Task to carry out: Reproduce the items below, substituting "desktop automation agent" for every occurrence of "computer-use agent" and leaving everything else unchanged.

Records supplied:
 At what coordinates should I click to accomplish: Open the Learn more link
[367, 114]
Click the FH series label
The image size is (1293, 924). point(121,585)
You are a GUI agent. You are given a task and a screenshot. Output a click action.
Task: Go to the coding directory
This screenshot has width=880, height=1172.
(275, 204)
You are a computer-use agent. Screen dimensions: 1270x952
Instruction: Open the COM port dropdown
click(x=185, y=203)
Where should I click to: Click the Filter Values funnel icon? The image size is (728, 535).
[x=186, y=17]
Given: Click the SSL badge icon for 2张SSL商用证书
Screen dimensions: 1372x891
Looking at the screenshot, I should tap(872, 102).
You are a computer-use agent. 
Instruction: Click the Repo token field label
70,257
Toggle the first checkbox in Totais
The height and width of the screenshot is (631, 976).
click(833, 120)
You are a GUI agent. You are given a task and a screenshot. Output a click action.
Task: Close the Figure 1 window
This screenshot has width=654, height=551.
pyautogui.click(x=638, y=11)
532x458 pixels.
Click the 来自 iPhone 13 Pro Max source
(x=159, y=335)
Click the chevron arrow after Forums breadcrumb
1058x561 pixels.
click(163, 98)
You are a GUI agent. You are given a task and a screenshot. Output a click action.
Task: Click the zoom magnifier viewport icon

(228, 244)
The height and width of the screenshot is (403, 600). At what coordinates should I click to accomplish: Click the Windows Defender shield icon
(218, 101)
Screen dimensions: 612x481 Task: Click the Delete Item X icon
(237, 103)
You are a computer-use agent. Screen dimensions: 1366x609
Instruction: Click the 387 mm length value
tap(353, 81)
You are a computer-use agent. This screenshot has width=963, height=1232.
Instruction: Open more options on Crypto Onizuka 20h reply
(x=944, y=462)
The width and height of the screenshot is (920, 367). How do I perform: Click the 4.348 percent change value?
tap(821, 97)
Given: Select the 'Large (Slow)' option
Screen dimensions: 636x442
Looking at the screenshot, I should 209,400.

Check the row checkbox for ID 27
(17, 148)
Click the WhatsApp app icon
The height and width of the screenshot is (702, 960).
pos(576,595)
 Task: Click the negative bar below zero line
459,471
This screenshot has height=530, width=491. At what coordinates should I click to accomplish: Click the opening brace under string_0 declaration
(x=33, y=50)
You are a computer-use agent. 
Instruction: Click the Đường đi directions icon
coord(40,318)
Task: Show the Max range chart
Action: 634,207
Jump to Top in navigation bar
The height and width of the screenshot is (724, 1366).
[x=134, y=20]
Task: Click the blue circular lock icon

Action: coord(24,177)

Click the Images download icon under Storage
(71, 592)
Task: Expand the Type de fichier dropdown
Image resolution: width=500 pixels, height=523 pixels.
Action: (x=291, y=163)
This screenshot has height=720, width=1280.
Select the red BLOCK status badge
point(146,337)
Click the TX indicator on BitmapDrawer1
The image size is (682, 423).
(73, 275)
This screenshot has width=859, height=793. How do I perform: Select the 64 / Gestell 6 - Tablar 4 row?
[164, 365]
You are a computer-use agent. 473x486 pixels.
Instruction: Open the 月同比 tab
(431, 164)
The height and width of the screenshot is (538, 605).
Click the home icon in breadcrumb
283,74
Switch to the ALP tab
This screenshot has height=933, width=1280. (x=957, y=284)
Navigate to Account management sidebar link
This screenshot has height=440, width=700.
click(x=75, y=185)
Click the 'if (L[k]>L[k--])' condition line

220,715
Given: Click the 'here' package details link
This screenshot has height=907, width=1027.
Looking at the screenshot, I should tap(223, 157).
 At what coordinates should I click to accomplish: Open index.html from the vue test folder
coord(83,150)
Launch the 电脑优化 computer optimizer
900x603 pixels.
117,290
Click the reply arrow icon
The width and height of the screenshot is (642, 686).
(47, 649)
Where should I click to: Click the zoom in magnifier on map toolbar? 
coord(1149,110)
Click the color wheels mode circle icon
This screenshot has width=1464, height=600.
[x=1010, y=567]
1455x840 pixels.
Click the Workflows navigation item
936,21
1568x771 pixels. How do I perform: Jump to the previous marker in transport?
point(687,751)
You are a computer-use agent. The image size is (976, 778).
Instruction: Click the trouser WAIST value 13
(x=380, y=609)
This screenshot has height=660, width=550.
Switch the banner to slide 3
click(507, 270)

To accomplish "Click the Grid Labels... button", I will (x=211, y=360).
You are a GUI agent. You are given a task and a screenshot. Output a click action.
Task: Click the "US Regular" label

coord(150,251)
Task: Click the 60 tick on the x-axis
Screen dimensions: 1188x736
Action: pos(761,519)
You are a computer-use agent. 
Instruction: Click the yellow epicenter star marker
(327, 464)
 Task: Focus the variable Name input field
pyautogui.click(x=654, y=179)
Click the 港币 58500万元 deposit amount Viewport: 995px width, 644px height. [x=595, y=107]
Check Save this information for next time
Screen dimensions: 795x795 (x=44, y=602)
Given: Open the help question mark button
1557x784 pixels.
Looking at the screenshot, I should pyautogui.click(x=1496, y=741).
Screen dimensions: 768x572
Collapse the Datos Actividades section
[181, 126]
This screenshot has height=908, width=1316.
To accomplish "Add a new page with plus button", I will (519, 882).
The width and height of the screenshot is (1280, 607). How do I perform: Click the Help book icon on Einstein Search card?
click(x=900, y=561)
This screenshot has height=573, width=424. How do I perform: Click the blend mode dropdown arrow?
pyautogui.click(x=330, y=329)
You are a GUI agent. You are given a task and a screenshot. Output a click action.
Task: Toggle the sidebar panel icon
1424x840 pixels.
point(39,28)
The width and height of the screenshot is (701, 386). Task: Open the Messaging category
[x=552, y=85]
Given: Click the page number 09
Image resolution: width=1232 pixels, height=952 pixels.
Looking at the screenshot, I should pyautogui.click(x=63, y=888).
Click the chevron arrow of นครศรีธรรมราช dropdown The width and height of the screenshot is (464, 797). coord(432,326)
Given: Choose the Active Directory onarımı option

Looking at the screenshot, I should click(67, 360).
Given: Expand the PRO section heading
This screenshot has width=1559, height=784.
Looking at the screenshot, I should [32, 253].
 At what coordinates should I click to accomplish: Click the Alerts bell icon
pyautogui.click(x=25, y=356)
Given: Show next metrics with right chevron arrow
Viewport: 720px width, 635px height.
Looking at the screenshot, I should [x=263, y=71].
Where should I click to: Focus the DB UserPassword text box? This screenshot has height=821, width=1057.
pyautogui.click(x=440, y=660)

Complete answer:
 At what coordinates should I click to accomplish: Open the Learn more link
[367, 114]
Click the FH series label
The image size is (1293, 924). point(121,585)
You are a GUI agent. You are given a task and a screenshot. Output a click action.
Task: Go to the coding directory
This screenshot has width=880, height=1172.
(275, 204)
You are a desktop automation agent. Screen dimensions: 1270x952
Instruction: Open the COM port dropdown
click(x=185, y=203)
Where should I click to: Click the Filter Values funnel icon? The image size is (728, 535).
[x=186, y=17]
Given: Click the SSL badge icon for 2张SSL商用证书
Screen dimensions: 1372x891
Looking at the screenshot, I should tap(872, 102).
You are a desktop automation agent. 
Instruction: Click the Repo token field label
70,257
Toggle the first checkbox in Totais
The height and width of the screenshot is (631, 976).
click(833, 120)
You are a GUI agent. You are given a task and a screenshot. Output a click action.
Task: Close the Figure 1 window
This screenshot has width=654, height=551.
pyautogui.click(x=638, y=11)
532x458 pixels.
Click the 来自 iPhone 13 Pro Max source
(x=159, y=335)
Click the chevron arrow after Forums breadcrumb
1058x561 pixels.
click(163, 98)
You are a GUI agent. You are given a task and a screenshot. Output a click action.
Task: Click the zoom magnifier viewport icon

(228, 244)
The height and width of the screenshot is (403, 600). At what coordinates should I click to accomplish: Click the Windows Defender shield icon
(218, 101)
Screen dimensions: 612x481 Task: Click the Delete Item X icon
(237, 103)
You are a desktop automation agent. Screen dimensions: 1366x609
Instruction: Click the 387 mm length value
tap(353, 81)
You are a desktop automation agent. This screenshot has width=963, height=1232.
Instruction: Open more options on Crypto Onizuka 20h reply
(x=944, y=462)
The width and height of the screenshot is (920, 367). How do I perform: Click the 4.348 percent change value?
tap(821, 97)
Given: Select the 'Large (Slow)' option
Screen dimensions: 636x442
Looking at the screenshot, I should 209,400.

Check the row checkbox for ID 27
(17, 148)
Click the WhatsApp app icon
The height and width of the screenshot is (702, 960).
pos(576,595)
 Task: Click the negative bar below zero line
459,471
This screenshot has height=530, width=491. At what coordinates should I click to accomplish: Click the opening brace under string_0 declaration
(x=33, y=50)
You are a desktop automation agent. 
Instruction: Click the Đường đi directions icon
coord(40,318)
Task: Show the Max range chart
Action: 634,207
Jump to Top in navigation bar
The height and width of the screenshot is (724, 1366).
[x=134, y=20]
Task: Click the blue circular lock icon

Action: coord(24,177)

Click the Images download icon under Storage
(71, 592)
Task: Expand the Type de fichier dropdown
Image resolution: width=500 pixels, height=523 pixels.
Action: (x=291, y=163)
This screenshot has height=720, width=1280.
Select the red BLOCK status badge
point(146,337)
Click the TX indicator on BitmapDrawer1
The image size is (682, 423).
(73, 275)
This screenshot has width=859, height=793. How do I perform: Select the 64 / Gestell 6 - Tablar 4 row?
[164, 365]
You are a desktop automation agent. 473x486 pixels.
Instruction: Open the 月同比 tab
(431, 164)
The height and width of the screenshot is (538, 605).
Click the home icon in breadcrumb
283,74
Switch to the ALP tab
This screenshot has height=933, width=1280. (x=957, y=284)
Navigate to Account management sidebar link
This screenshot has height=440, width=700.
click(x=75, y=185)
Click the 'if (L[k]>L[k--])' condition line

220,715
Given: Click the 'here' package details link
This screenshot has height=907, width=1027.
Looking at the screenshot, I should tap(223, 157).
 At what coordinates should I click to accomplish: Open index.html from the vue test folder
coord(83,150)
Launch the 电脑优化 computer optimizer
900x603 pixels.
117,290
Click the reply arrow icon
The width and height of the screenshot is (642, 686).
(47, 649)
Where should I click to: Click the zoom in magnifier on map toolbar? 
coord(1149,110)
Click the color wheels mode circle icon
This screenshot has width=1464, height=600.
[x=1010, y=567]
1455x840 pixels.
Click the Workflows navigation item
936,21
1568x771 pixels. How do I perform: Jump to the previous marker in transport?
point(687,751)
You are a desktop automation agent. The image size is (976, 778).
Instruction: Click the trouser WAIST value 13
(x=380, y=609)
This screenshot has height=660, width=550.
Switch the banner to slide 3
click(507, 270)

To accomplish "Click the Grid Labels... button", I will (x=211, y=360).
You are a GUI agent. You are given a task and a screenshot. Output a click action.
Task: Click the "US Regular" label

coord(150,251)
Task: Click the 60 tick on the x-axis
Screen dimensions: 1188x736
Action: pos(761,519)
You are a desktop automation agent. 
Instruction: Click the yellow epicenter star marker
(327, 464)
 Task: Focus the variable Name input field
pyautogui.click(x=654, y=179)
Click the 港币 58500万元 deposit amount Viewport: 995px width, 644px height. [x=595, y=107]
Check Save this information for next time
Screen dimensions: 795x795 (x=44, y=602)
Given: Open the help question mark button
1557x784 pixels.
Looking at the screenshot, I should pyautogui.click(x=1496, y=741).
Screen dimensions: 768x572
Collapse the Datos Actividades section
[181, 126]
This screenshot has height=908, width=1316.
To accomplish "Add a new page with plus button", I will (519, 882).
The width and height of the screenshot is (1280, 607). How do I perform: Click the Help book icon on Einstein Search card?
click(x=900, y=561)
This screenshot has height=573, width=424. How do I perform: Click the blend mode dropdown arrow?
pyautogui.click(x=330, y=329)
You are a GUI agent. You are given a task and a screenshot. Output a click action.
Task: Toggle the sidebar panel icon
1424x840 pixels.
point(39,28)
The width and height of the screenshot is (701, 386). Task: Open the Messaging category
[x=552, y=85]
Given: Click the page number 09
Image resolution: width=1232 pixels, height=952 pixels.
Looking at the screenshot, I should pyautogui.click(x=63, y=888).
Click the chevron arrow of นครศรีธรรมราช dropdown The width and height of the screenshot is (464, 797). coord(432,326)
Given: Choose the Active Directory onarımı option

Looking at the screenshot, I should click(67, 360).
Given: Expand the PRO section heading
This screenshot has width=1559, height=784.
Looking at the screenshot, I should [32, 253].
 At what coordinates should I click to accomplish: Click the Alerts bell icon
pyautogui.click(x=25, y=356)
Given: Show next metrics with right chevron arrow
Viewport: 720px width, 635px height.
Looking at the screenshot, I should [x=263, y=71].
Where should I click to: Focus the DB UserPassword text box? This screenshot has height=821, width=1057.
pyautogui.click(x=440, y=660)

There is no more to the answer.